Despite the schools’ attempts to tailor their policies, students across campus said there is still room for growth — both at their specific schools and on a University-wide scale.
Sydnee Robinson, a law school student and organizer with the Law School’s Harassment Assault Law-Student Team, said she believes it is important that Harvard bolster campus resources dedicated to supporting survivors of sexual assault — like the Office of Sexual Assault Prevention and Response.
“I think that OSAPR is a really, really great resource, and should have way more funding and staffing than they do, especially given how much emotional labor is attached to these issues,” she said.
University spokesperson Jonathan L. Swain declined to comment on calls for increased funding for OSAPR.
Some students said they are concerned about the culture surrounding gender-based harassment within their professional fields at large. Activists and organizers from both the Law School and the Kennedy School, in particular, spoke to the gender-based discrimination they feel is inherent to law and politics.
Alexandra V. Kohnert-Yount, a Law School student and member of the Pipeline Parity Project, said that sexual harassment in academic institutions affects elite professions.
“It’s keeping women out of science, keeping people of color out of the law. It’s keeping all these people out of making real contributions to the world,” Kohnert-Yount said.

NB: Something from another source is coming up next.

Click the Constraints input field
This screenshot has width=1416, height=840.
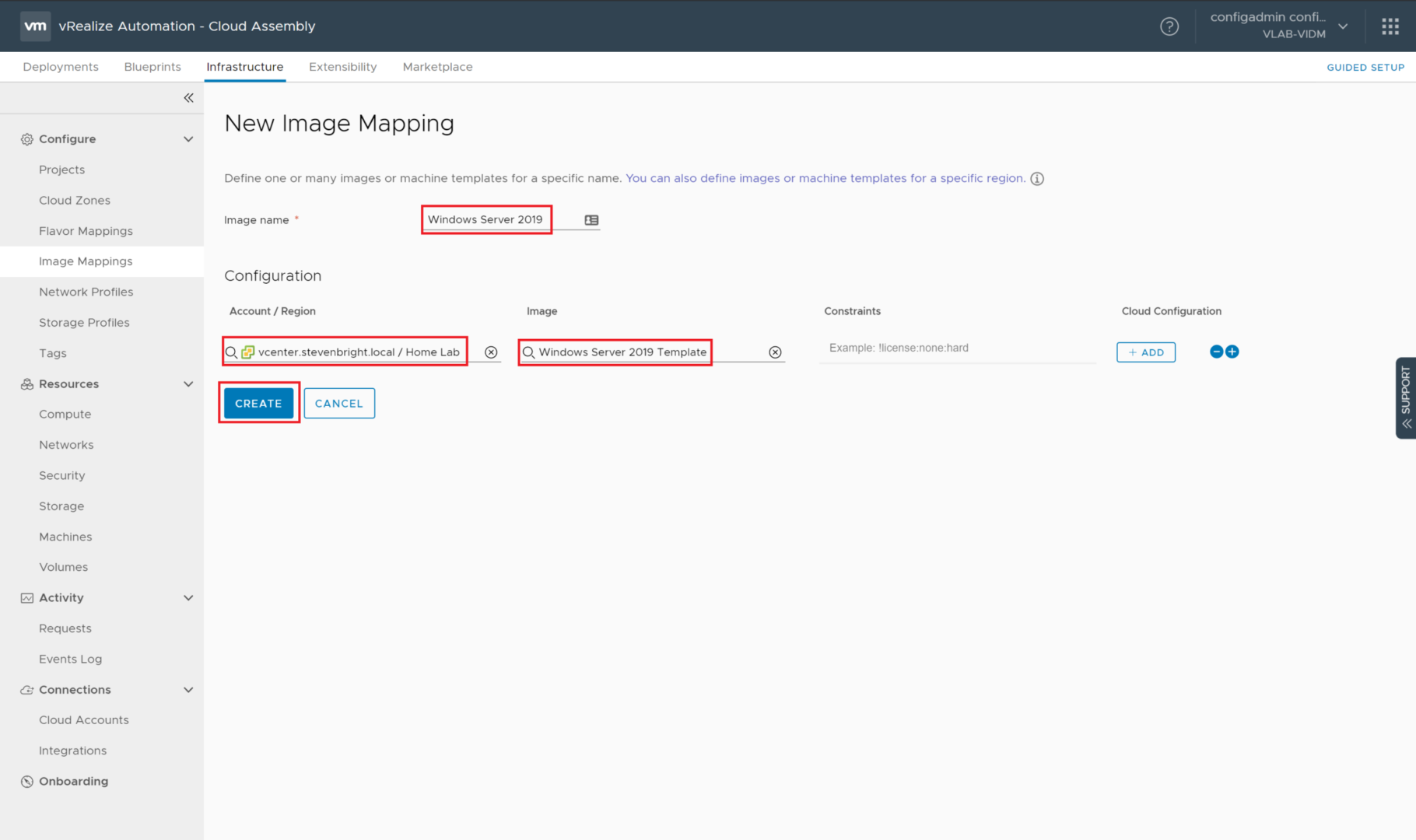coord(957,348)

Evelyn Nam, a student at the Kennedy School, created a Gender-Based Violence Prevention and Outreach Committee through the school’s student government because she believed there was a need for more education in issues of gender-based violence.

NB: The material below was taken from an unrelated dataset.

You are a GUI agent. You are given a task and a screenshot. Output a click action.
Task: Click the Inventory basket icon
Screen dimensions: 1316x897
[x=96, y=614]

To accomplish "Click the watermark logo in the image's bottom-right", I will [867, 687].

“Gender-related things, particularly gender-based violence, are considered dangerous to talk about as they are political and divisive, so people don't talk about them,” Nam wrote in an email.
Through the committee’s work, she said she hopes to make these conversations more mainstream.

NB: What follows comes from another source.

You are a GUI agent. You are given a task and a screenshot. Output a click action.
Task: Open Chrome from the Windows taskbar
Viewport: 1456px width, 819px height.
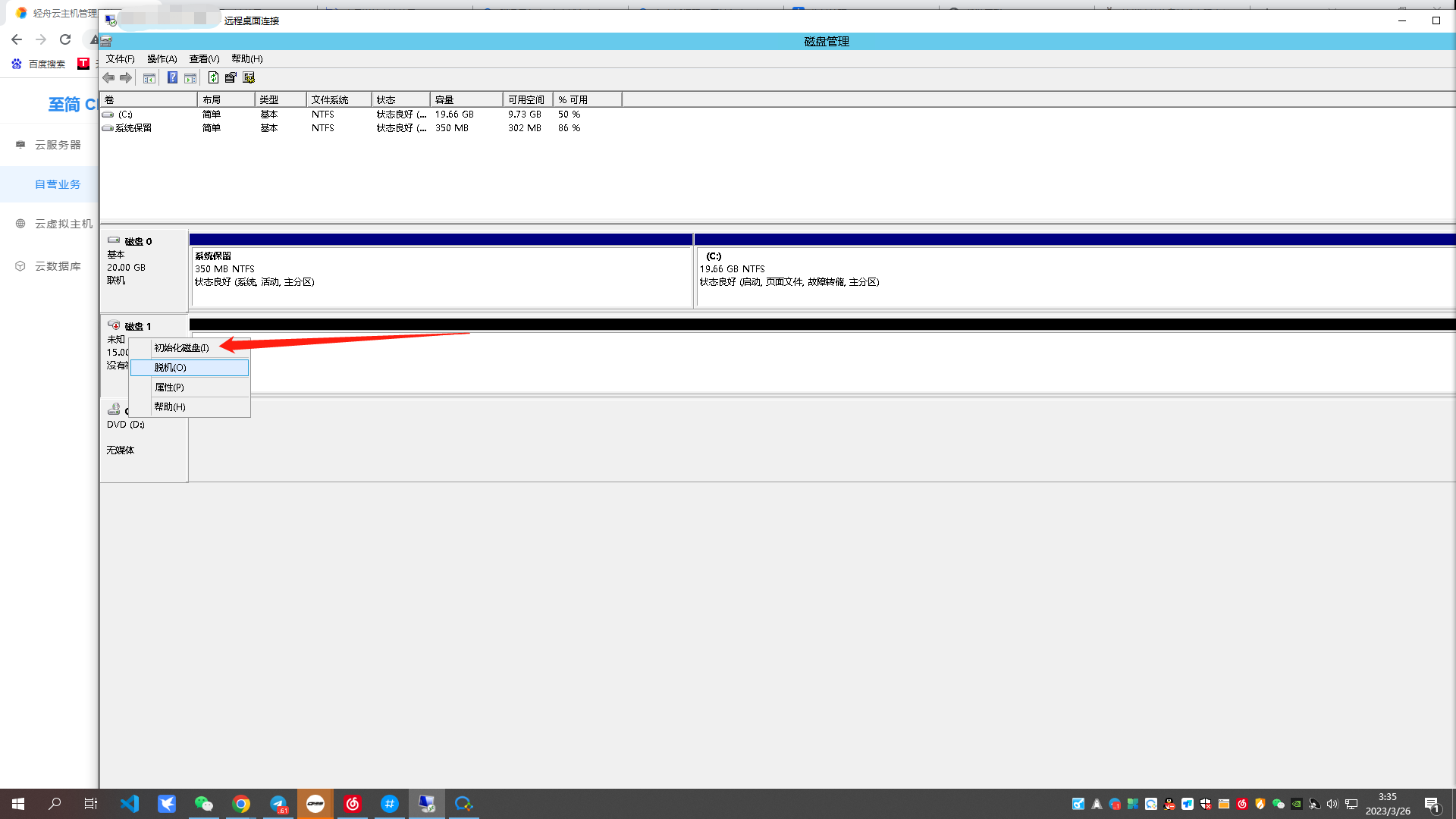241,804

Despite years of honing Harvard’s policies and procedures into their current form, the DeVos rule has the power to significantly alter their course.
The new rule redefines sexual harassment, mandate live cross-examinations, and allow the discussion of investigation proceeding with outside parties. Harvard signed onto official comments on the DeVos rule during a public comment period citing concerns with these changes.
The comments — written by the Association of American Universities and Association of Independent Colleges and Universities in Massachusetts — specifically took issue with the aspects of the rule that they believe are not well-suited to university sexual misconduct adjudication proceedings.
Administrators, however, have refrained from offering individual comments on the policy and have declined to speculate on how Harvard’s policies might ultimately be affected. Though the 60-day period of public comment closed in February, the Department of Education received more 100,000 comments. Until the department finishes reviewing all of the comments, it is unable to put the rule into effect.
For now, Harvard’s policies hang in the balance, shifting priorities for some student activists that previously sought to push the University to further alter its policies according to their vision of best practices.
Remedy H. Ryan ’21, an organizer with anti-sexual assault advocacy group Our Harvard Can Do Better, said that while the group has advocated for policy changes — including a clause requiring affirmative consent — in the past, today it has a different focus.
“There's been a lot of attacks on Harvard's policy from Betsy DeVos’s rules and regulations,” Ryan said. “I think that our priority is definitely defending the policies that Harvard currently has.”